The IOM study will examine a premarket notification program, also called the 510(k) process, for medical devices. While the IOM study is underway, the FDA’s Center for Devices and Radiological Health (CDRH) will apparently convene its own internal working group to evaluate and improve the consistency of FDA decision making in the 510(k) process.

The FDA classifies medical devices into three categories according to their level of risk. Class III devices (highest level of risk) generally require premarket approval to support their safety and effectiveness before they may be marketed. Class I and Class II devices pose lower risks and most Class II devices and some Class I devices can be marketed after submission of certain premarket notifications— the 510(k) applications.  A 510(k) is a premarket submission made to FDA to demonstrate that the device to be marketed is at least as safe and effective -- that is, substantially equivalent -- to a legally marketed device (21 CFR 807.92(a)(3)) that is not subject to pre-marketing approval. Submitters must compare their device to one or more similar legally marketed devices and make and support their substantial equivalency claims. Devices that present a new intended use or include new technology that presents new questions of safety or effectiveness may not be found substantially equivalent and thus may require premarket approval.

The 510(k) process was established under the Medical Device Amendments of 1976 with two goals: to make safe and effective devices available to consumers, and to promote innovation in the medical device industry. FDA says that during the past three decades, technology and the medical device industry have changed dramatically, making it an appropriate time for a review of the adequacy of the premarket notification program in meeting these two goals.

As part of the study, the IOM will convene a committee to answer two principal questions: Does the current 510(k) process optimally protect patients and promote innovation in support of public  health? If not, what legislative, regulatory, or administrative changes are recommended to achieve the goals of the 510(k) process? The IOM review is supposed to be completed in 2011.

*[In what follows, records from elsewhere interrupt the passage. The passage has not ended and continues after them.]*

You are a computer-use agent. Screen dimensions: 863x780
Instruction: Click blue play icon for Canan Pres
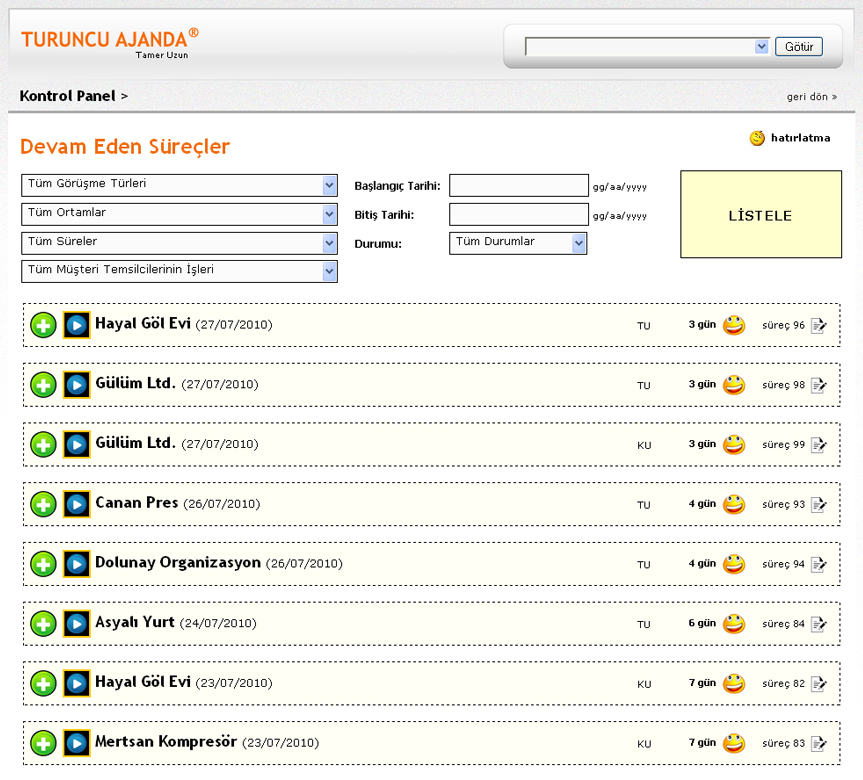click(76, 505)
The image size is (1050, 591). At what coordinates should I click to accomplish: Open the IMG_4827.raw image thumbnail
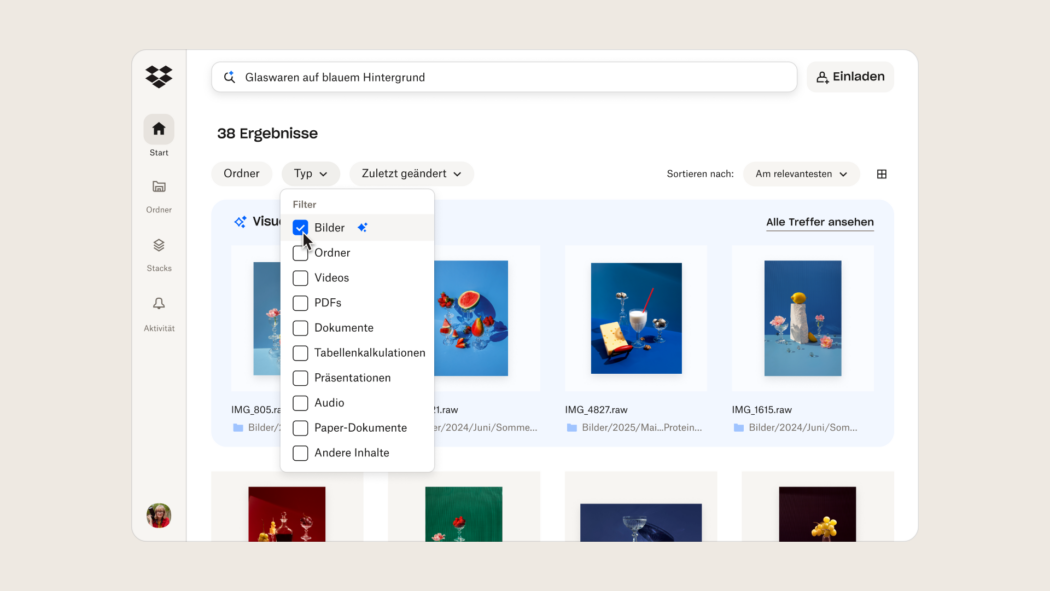tap(635, 318)

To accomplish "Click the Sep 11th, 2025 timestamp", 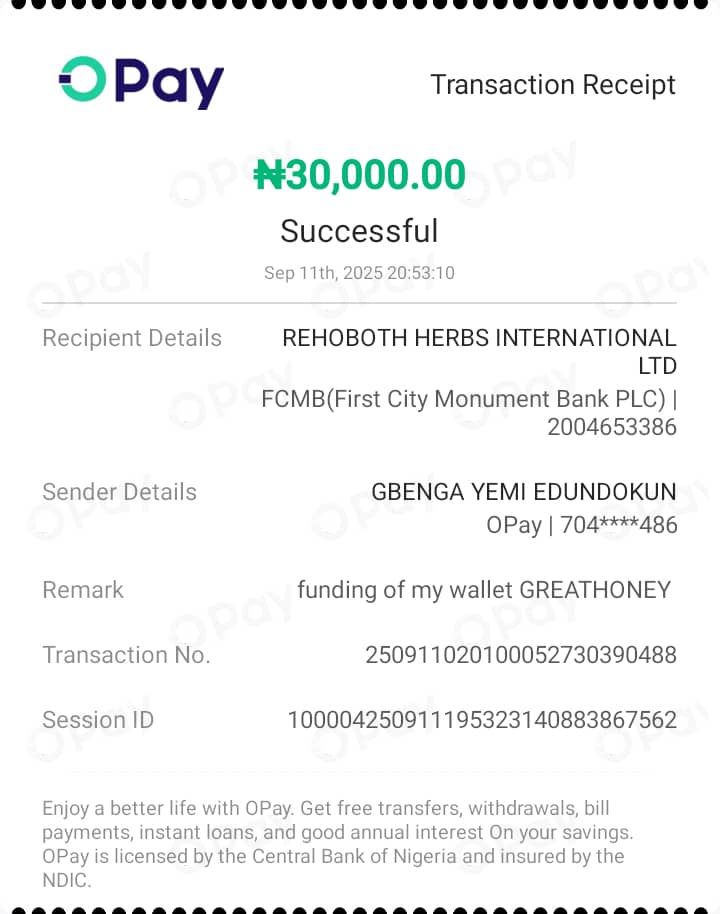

The study comes after the U.S. House Subcommittee on Health held hearings concerning medical devices last June.  The Democratic majority said there is evidence of an approval system that is "broken" - - that its standards, its procedures and its rules don't meet modern needs of getting medical devices to those in need with sufficient confidence in their safety.  However, while critics point to a handful of device recall issues, more than 250,000 devices have gone through the 510(k) process.